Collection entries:

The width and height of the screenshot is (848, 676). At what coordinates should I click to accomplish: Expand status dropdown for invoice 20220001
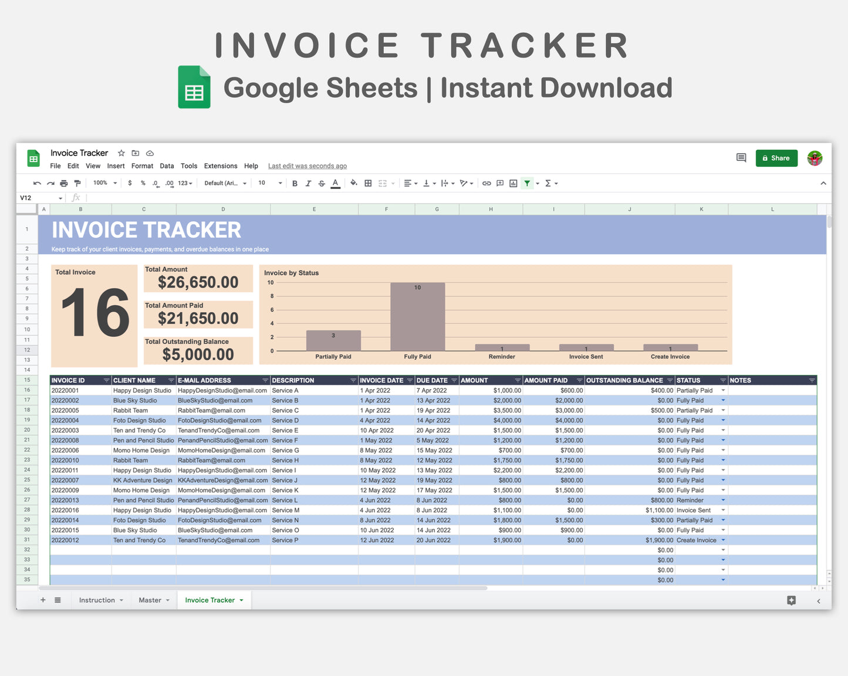(723, 391)

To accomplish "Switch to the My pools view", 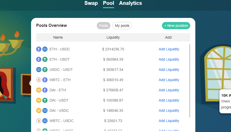I will [x=122, y=26].
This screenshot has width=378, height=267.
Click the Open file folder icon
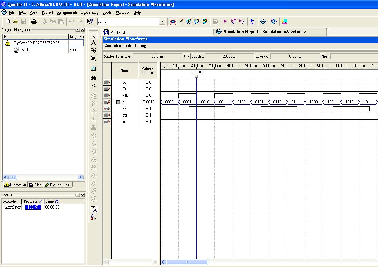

WHAT THE TASK ASKS: Copy out exactly the lines that begin at the line with "This screenshot has width=378, height=267." and end at the final line of the entries above. Leave out the pictures.

EXERCISE OUTPUT:
This screenshot has width=378, height=267.
Click the Open file folder icon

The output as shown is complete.